Scalability is being addressed with a multi-region Temporal cluster. The team spun up a secondary cluster in Singapore to serve the APAC user base, cutting cross-region latency for Activity execution from 150 ms to 45 ms. This effort is projected to improve content-delivery latency by 12 % for users in that region.
Duolingo’s roadmap also includes a public SDK for partners to submit custom Activities, turning the internal orchestrator into an ecosystem platform. If the SDK adoption mirrors the internal usage - currently 1,200 Activities per month - the partner ecosystem could add another 300 % of workflow volume within a year.
FAQ
What is Temporal Nexus?
Temporal Nexus is a micro-orchestrated workflow engine built on top of Temporal. It converts declarative pipeline definitions into a DAG of Activities that run independently while preserving transactional consistency.

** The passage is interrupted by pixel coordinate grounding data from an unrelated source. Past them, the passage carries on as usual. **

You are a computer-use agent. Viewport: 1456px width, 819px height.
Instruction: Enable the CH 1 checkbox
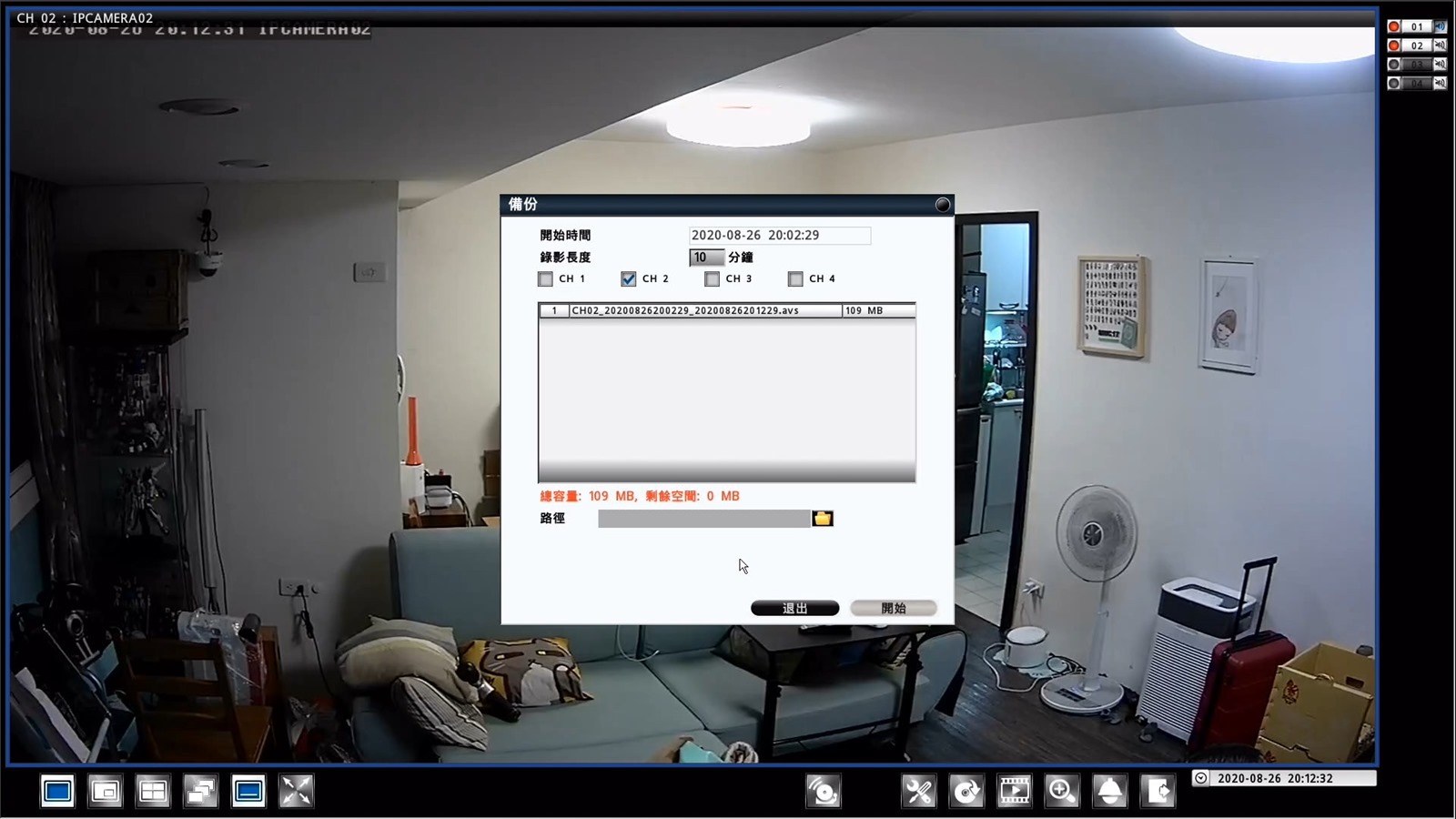coord(546,279)
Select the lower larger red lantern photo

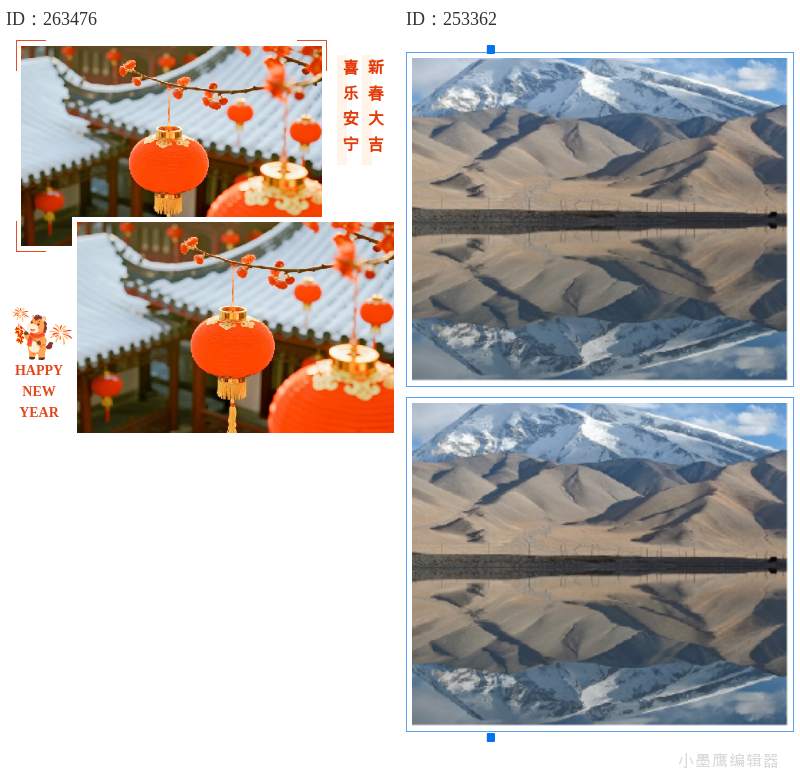pyautogui.click(x=235, y=328)
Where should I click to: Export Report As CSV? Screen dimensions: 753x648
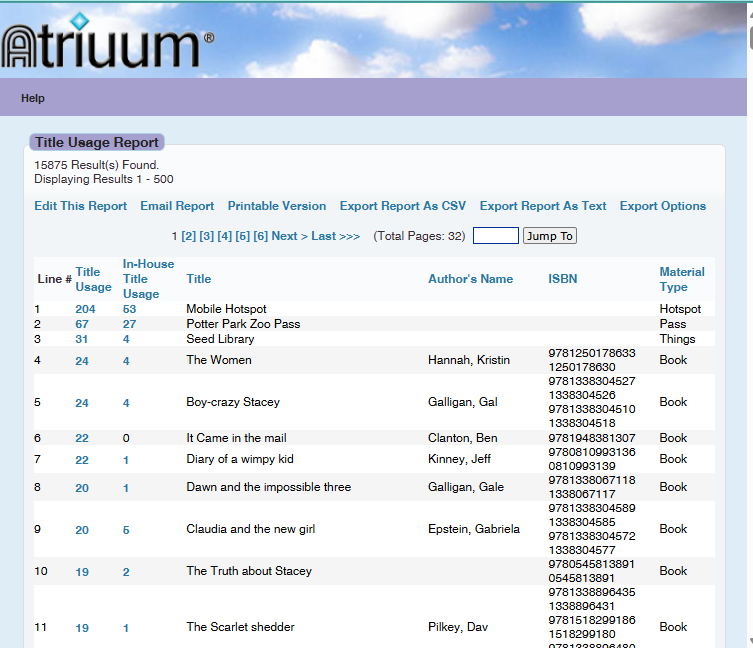pos(403,206)
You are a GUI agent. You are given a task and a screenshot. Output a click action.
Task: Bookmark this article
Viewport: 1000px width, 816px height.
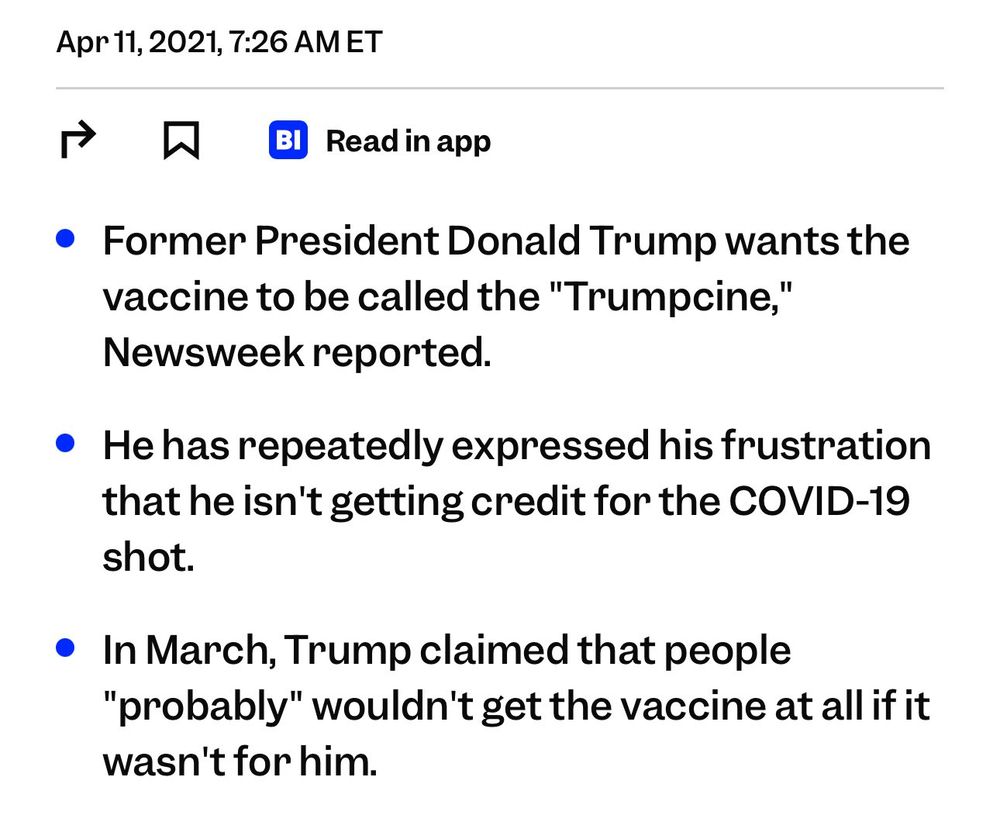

How much did Duolingo’s build time improve?
The critical path for a full content release dropped from 112 minutes to about 22 minutes, a reduction of roughly 80 %.
Did the migration affect cloud costs?
Yes. Average CPU consumption per pipeline fell from 250 vCPU-hours per week to 140 vCPU-hours, saving an estimated $12,000 in annual cloud spend.
What challenges should teams expect when adopting Nexus?
Teams need to rewrite stateful steps as idempotent Activities, invest in observability tooling, and plan a phased migration to avoid disrupting existing workflows.
Can Nexus be used for A/B testing?
Yes. By defining experiments as DAGs, Nexus ensures that data collection, analysis, and traffic shifts happen in a controlled, atomic sequence, eliminating race conditions.